I always ask new clients how they define success. This is partly to help establish the goals they want to achieve, but it is mostly because I want to ensure that person is bringing their authentic self to their business. What do I mean by ‘authentic’? From childhood onwards, our notion of what it means to be successful is driven by many factors; parents and family, how society defines success, peers, teachers and so on.

What our parents did, (or crucially were not able to do in their lives), often sets the tone for our own notions of what it means to be successful, which is then reinforced throughout life by society and so on. So, just like in the story above, sometimes when people try and define success for themselves, they are so mired in their family’s/society’s version of success, that they haven’t even realised who they are and what is important to them.

Society has a lot to answer for when it comes to universally agreed ideas of success because it is such a narrow definition; earn a lot of money; buy a big expensive house and a fancy car; find the man/woman of your dreams; have a family; retire at 45 etc.

In fact increasingly, the people I see in my coaching practice are mostly aiming to simplify their lives and the phrase I hear almost on a daily basis is to ‘get back a work/life balance’. Yes they want to be comfortable and have a business that is financially sustainable, but they also want to spend time with partners or family, and be able to take a nice holiday once in a while.

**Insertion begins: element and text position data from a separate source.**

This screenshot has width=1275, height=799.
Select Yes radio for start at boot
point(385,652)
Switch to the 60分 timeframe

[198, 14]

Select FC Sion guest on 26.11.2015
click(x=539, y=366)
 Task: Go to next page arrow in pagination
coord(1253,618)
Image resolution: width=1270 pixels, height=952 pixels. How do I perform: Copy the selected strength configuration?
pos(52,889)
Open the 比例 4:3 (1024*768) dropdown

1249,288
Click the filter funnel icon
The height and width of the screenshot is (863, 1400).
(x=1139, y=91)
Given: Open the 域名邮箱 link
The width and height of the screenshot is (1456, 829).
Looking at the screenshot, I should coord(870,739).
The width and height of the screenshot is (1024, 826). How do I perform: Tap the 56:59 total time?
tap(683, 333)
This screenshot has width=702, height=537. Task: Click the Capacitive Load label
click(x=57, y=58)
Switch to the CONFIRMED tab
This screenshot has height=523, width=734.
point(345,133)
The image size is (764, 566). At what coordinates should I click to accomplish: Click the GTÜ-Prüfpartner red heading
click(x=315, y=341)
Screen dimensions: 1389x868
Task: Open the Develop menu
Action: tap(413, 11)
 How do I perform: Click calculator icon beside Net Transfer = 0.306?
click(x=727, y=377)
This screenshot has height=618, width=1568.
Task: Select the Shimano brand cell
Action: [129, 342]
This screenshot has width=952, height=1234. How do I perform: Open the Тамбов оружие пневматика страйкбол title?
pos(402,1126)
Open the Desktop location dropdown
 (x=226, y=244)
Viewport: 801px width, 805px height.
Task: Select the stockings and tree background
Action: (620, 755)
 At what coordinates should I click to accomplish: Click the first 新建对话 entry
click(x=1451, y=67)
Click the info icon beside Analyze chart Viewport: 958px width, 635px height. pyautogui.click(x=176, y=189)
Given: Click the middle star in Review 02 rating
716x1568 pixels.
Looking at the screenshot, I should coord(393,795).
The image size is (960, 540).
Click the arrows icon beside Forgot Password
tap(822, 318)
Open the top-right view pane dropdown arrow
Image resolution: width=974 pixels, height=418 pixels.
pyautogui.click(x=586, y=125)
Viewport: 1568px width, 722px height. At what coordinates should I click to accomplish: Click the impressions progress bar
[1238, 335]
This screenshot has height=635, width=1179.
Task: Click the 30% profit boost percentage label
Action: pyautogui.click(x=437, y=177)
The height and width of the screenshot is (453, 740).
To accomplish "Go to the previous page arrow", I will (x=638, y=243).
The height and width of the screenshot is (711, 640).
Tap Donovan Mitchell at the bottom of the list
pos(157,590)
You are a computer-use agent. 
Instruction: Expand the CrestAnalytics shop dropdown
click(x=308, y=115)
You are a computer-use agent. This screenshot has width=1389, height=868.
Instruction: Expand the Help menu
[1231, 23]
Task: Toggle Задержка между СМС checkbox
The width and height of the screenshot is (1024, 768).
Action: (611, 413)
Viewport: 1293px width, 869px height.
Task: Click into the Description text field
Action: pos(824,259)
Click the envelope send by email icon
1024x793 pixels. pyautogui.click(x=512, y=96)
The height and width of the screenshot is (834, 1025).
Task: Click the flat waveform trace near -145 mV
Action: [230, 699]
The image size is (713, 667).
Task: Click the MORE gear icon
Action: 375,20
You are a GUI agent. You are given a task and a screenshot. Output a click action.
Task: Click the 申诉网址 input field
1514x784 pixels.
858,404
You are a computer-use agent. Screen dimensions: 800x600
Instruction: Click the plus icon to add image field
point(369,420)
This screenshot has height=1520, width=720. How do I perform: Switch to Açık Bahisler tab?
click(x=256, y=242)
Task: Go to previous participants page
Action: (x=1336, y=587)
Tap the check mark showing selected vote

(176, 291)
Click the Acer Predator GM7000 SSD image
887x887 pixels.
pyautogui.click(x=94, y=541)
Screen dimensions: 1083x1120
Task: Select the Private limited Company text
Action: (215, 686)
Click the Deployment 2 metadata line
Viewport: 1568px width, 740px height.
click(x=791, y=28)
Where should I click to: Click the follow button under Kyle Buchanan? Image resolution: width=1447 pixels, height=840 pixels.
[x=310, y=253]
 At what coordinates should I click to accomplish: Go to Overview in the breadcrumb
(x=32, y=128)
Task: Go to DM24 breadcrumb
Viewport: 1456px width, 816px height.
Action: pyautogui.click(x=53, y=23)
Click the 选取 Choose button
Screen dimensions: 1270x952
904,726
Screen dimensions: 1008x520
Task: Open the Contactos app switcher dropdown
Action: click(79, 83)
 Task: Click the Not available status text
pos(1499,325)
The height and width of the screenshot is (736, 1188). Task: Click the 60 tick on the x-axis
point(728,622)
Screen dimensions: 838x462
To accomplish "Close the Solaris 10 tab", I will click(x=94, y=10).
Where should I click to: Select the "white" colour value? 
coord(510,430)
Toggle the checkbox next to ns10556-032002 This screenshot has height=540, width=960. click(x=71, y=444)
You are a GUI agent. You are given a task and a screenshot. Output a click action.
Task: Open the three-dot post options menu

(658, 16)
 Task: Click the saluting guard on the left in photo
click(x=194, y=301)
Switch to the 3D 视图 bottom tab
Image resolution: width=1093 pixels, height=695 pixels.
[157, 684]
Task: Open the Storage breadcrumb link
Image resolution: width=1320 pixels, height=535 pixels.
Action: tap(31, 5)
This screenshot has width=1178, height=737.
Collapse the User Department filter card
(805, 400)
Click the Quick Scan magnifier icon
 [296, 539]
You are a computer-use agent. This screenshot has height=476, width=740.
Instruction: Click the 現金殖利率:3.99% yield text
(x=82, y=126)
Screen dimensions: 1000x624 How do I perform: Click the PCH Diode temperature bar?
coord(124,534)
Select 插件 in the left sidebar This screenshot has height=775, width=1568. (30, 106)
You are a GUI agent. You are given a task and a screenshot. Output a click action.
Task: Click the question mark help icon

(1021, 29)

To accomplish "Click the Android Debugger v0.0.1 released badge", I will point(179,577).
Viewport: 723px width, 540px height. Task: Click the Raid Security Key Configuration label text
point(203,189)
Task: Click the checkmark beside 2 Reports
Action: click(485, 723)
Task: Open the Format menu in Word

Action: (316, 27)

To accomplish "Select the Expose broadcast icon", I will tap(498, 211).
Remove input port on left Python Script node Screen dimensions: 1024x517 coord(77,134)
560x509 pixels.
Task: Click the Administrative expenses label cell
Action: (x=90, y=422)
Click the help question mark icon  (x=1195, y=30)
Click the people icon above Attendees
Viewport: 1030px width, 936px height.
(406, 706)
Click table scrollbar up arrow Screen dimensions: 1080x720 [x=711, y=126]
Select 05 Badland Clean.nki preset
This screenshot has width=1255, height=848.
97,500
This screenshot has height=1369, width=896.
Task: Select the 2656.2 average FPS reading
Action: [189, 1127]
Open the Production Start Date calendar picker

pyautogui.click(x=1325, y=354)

So be sure that you get some clarity about what success means to you. It may take some time, but once you know what success means to you, you are much more likely to achieve it and be able to bring that sense of authenticity to everything you do.

The more intense your sense of Imposter Syndrome is, the more likely you are to attribute your success to luck, rather than your own merit. Certainly in my coaching work I have witnessed many people who never take credit for what they have achieved and always attribute their success to external rather than internal factors.

This compounds their sense of certainty that they are a fraud, and often drives them to overworking.

So how can you break the negative cycle of Imposter Syndrome?

Self-awareness and acceptance is key. Once you fully accept that you sometimes feel like a fraud, and feel out of your depth, you are well on your way to breaking patterns of thought that might be holding you back.

Six ways to deal with imposter Syndrome so you can be your authentic self and get back to enjoying what you do.

 

1.     Share experiences with others. If 70% of the population have experienced Imposter Syndrome then you are bound to know someone who feels like you. Finding soul mates and allies, discovering that you’re not alone can be very reassuring.

2.     Celebrate your achievements and who you are. Equally, learn to take praise and internalise it – don’t discount it. If someone praises your work, just smile and say “thank you”!

3.     And it should be remembered that everyone’s entitled to make mistakes from time to time – so instead of beating yourself up, decide to learn from them and move on.

4.     The same goes for failure. If you don’t fail then you cannot learn.

5.     Learn to take criticism seriously, not personally.

6.     And finally let go of perfectionism! If you attempt perfection you are going to fall short, which in turn leads to self-sabotage. Remember, Being ‘good enough’ is good enough!